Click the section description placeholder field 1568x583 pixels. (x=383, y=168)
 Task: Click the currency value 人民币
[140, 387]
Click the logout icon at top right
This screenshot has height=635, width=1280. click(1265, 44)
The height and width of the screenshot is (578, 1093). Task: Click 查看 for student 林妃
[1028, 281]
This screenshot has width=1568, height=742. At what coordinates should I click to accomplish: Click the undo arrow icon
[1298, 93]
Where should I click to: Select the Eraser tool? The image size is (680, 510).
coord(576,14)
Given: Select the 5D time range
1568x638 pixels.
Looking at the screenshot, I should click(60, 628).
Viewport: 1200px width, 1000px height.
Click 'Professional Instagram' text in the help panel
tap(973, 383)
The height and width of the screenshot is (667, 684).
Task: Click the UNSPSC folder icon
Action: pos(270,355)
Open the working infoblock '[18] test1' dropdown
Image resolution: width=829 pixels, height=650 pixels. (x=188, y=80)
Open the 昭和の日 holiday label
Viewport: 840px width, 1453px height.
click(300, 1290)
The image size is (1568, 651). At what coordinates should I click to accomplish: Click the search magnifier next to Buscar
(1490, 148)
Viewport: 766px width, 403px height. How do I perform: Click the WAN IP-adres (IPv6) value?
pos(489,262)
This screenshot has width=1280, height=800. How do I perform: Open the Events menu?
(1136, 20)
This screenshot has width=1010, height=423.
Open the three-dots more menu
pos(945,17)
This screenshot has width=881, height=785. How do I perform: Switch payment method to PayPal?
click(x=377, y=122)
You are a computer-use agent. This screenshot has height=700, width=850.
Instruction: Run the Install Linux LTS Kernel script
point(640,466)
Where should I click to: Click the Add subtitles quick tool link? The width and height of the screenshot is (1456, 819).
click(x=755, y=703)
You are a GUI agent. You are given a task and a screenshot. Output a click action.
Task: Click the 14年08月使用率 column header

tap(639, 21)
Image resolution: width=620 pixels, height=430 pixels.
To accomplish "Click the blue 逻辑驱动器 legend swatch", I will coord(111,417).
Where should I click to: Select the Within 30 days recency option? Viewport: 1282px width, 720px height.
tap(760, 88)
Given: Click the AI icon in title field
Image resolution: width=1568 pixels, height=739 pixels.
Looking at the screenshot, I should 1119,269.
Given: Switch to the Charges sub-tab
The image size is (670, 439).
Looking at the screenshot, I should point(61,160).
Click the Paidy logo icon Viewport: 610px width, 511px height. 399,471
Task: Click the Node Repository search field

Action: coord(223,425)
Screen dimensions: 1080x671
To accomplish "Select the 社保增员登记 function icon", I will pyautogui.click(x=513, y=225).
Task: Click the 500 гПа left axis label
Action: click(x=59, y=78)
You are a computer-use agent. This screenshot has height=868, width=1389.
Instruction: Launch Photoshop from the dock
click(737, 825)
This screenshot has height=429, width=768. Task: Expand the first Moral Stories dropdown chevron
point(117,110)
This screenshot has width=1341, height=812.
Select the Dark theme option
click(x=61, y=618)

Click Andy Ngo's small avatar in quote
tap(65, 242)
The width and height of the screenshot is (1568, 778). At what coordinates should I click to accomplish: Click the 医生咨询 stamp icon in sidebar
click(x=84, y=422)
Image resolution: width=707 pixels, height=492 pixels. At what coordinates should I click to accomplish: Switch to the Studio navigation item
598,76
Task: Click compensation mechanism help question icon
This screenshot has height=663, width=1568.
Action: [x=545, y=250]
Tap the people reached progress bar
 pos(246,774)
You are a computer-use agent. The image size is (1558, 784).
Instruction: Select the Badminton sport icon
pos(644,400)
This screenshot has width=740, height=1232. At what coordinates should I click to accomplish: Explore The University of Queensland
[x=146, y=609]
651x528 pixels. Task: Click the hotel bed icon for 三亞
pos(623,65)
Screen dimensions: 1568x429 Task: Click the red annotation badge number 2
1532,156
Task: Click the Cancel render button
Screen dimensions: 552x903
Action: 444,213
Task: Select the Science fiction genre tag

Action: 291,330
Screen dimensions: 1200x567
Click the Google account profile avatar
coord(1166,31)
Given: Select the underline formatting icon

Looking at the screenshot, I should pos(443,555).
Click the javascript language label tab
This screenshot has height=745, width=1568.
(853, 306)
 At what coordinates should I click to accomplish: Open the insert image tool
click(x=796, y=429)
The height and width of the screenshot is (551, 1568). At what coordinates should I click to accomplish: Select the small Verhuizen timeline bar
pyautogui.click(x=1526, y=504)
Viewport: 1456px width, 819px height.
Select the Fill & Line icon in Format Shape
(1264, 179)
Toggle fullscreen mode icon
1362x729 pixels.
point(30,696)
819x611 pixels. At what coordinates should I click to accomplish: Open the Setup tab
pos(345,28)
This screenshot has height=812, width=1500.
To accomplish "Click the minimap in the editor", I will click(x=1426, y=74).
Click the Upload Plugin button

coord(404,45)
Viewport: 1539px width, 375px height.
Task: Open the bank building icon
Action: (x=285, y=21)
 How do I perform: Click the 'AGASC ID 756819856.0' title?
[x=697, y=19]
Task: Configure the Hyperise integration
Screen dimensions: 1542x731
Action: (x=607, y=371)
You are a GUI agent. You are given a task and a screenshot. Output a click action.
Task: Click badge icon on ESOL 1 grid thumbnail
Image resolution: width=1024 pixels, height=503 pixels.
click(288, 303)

━━━━━━━━━━━━━━━━━━━━

Rewrite the listing above as a numbered list with one line per item, leaving out the blank lines.

1. Click the section description placeholder field 1568x583 pixels. (x=383, y=168)
2.  Task: Click the currency value 人民币
3. [140, 387]
4. Click the logout icon at top right
5. This screenshot has height=635, width=1280. click(1265, 44)
6. The height and width of the screenshot is (578, 1093). Task: Click 查看 for student 林妃
7. [1028, 281]
8. This screenshot has width=1568, height=742. At what coordinates should I click to accomplish: Click the undo arrow icon
9. [1298, 93]
10. Where should I click to: Select the Eraser tool? The image size is (680, 510).
11. coord(576,14)
12. Given: Select the 5D time range
13. 1568x638 pixels.
14. Looking at the screenshot, I should click(60, 628).
15. Viewport: 1200px width, 1000px height.
16. Click 'Professional Instagram' text in the help panel
17. tap(973, 383)
18. The height and width of the screenshot is (667, 684).
19. Task: Click the UNSPSC folder icon
20. Action: pos(270,355)
21. Open the working infoblock '[18] test1' dropdown
22. Image resolution: width=829 pixels, height=650 pixels. (x=188, y=80)
23. Open the 昭和の日 holiday label
24. Viewport: 840px width, 1453px height.
25. click(300, 1290)
26. The image size is (1568, 651). At what coordinates should I click to accomplish: Click the search magnifier next to Buscar
27. (1490, 148)
28. Viewport: 766px width, 403px height. How do I perform: Click the WAN IP-adres (IPv6) value?
29. pos(489,262)
30. This screenshot has width=1280, height=800. How do I perform: Open the Events menu?
31. (1136, 20)
32. This screenshot has width=1010, height=423.
33. Open the three-dots more menu
34. pos(945,17)
35. This screenshot has width=881, height=785. How do I perform: Switch payment method to PayPal?
36. click(x=377, y=122)
37. You are a computer-use agent. This screenshot has height=700, width=850.
38. Instruction: Run the Install Linux LTS Kernel script
39. point(640,466)
40. Where should I click to: Click the Add subtitles quick tool link? The width and height of the screenshot is (1456, 819).
41. click(x=755, y=703)
42. You are a GUI agent. You are given a task and a screenshot. Output a click action.
43. Task: Click the 14年08月使用率 column header
44. tap(639, 21)
45. Image resolution: width=620 pixels, height=430 pixels.
46. To accomplish "Click the blue 逻辑驱动器 legend swatch", I will coord(111,417).
47. Where should I click to: Select the Within 30 days recency option? Viewport: 1282px width, 720px height.
48. tap(760, 88)
49. Given: Click the AI icon in title field
50. Image resolution: width=1568 pixels, height=739 pixels.
51. Looking at the screenshot, I should 1119,269.
52. Given: Switch to the Charges sub-tab
53. The image size is (670, 439).
54. Looking at the screenshot, I should point(61,160).
55. Click the Paidy logo icon Viewport: 610px width, 511px height. 399,471
56. Task: Click the Node Repository search field
57. Action: coord(223,425)
58. Screen dimensions: 1080x671
59. To accomplish "Select the 社保增员登记 function icon", I will pyautogui.click(x=513, y=225).
60. Task: Click the 500 гПа left axis label
61. Action: click(x=59, y=78)
62. You are a computer-use agent. This screenshot has height=868, width=1389.
63. Instruction: Launch Photoshop from the dock
64. click(737, 825)
65. This screenshot has height=429, width=768. Task: Expand the first Moral Stories dropdown chevron
66. point(117,110)
67. This screenshot has width=1341, height=812.
68. Select the Dark theme option
69. click(x=61, y=618)
70. Click Andy Ngo's small avatar in quote
71. tap(65, 242)
72. The width and height of the screenshot is (1568, 778). At what coordinates should I click to accomplish: Click the 医生咨询 stamp icon in sidebar
73. click(x=84, y=422)
74. Image resolution: width=707 pixels, height=492 pixels. At what coordinates should I click to accomplish: Switch to the Studio navigation item
75. 598,76
76. Task: Click compensation mechanism help question icon
77. This screenshot has height=663, width=1568.
78. Action: [x=545, y=250]
79. Tap the people reached progress bar
80.  pos(246,774)
81. You are a computer-use agent. The image size is (1558, 784).
82. Instruction: Select the Badminton sport icon
83. pos(644,400)
84. This screenshot has width=740, height=1232. At what coordinates should I click to accomplish: Explore The University of Queensland
85. [x=146, y=609]
86. 651x528 pixels. Task: Click the hotel bed icon for 三亞
87. pos(623,65)
88. Screen dimensions: 1568x429 Task: Click the red annotation badge number 2
89. 1532,156
90. Task: Click the Cancel render button
91. Screen dimensions: 552x903
92. Action: 444,213
93. Task: Select the Science fiction genre tag
94. Action: 291,330
95. Screen dimensions: 1200x567
96. Click the Google account profile avatar
97. coord(1166,31)
98. Given: Select the underline formatting icon
99. Looking at the screenshot, I should pos(443,555).
100. Click the javascript language label tab
101. This screenshot has height=745, width=1568.
102. (853, 306)
103.  At what coordinates should I click to accomplish: Open the insert image tool
104. click(x=796, y=429)
105. The height and width of the screenshot is (551, 1568). At what coordinates should I click to accomplish: Select the small Verhuizen timeline bar
106. pyautogui.click(x=1526, y=504)
107. Viewport: 1456px width, 819px height.
108. Select the Fill & Line icon in Format Shape
109. (1264, 179)
110. Toggle fullscreen mode icon
111. 1362x729 pixels.
112. point(30,696)
113. 819x611 pixels. At what coordinates should I click to accomplish: Open the Setup tab
114. pos(345,28)
115. This screenshot has height=812, width=1500.
116. To accomplish "Click the minimap in the editor", I will click(x=1426, y=74).
117. Click the Upload Plugin button
118. coord(404,45)
119. Viewport: 1539px width, 375px height.
120. Task: Open the bank building icon
121. Action: (x=285, y=21)
122.  How do I perform: Click the 'AGASC ID 756819856.0' title?
123. [x=697, y=19]
124. Task: Configure the Hyperise integration
125. Screen dimensions: 1542x731
126. Action: (x=607, y=371)
127. You are a GUI agent. You are given a task and a screenshot. Output a click action.
128. Task: Click badge icon on ESOL 1 grid thumbnail
129. Image resolution: width=1024 pixels, height=503 pixels.
130. click(288, 303)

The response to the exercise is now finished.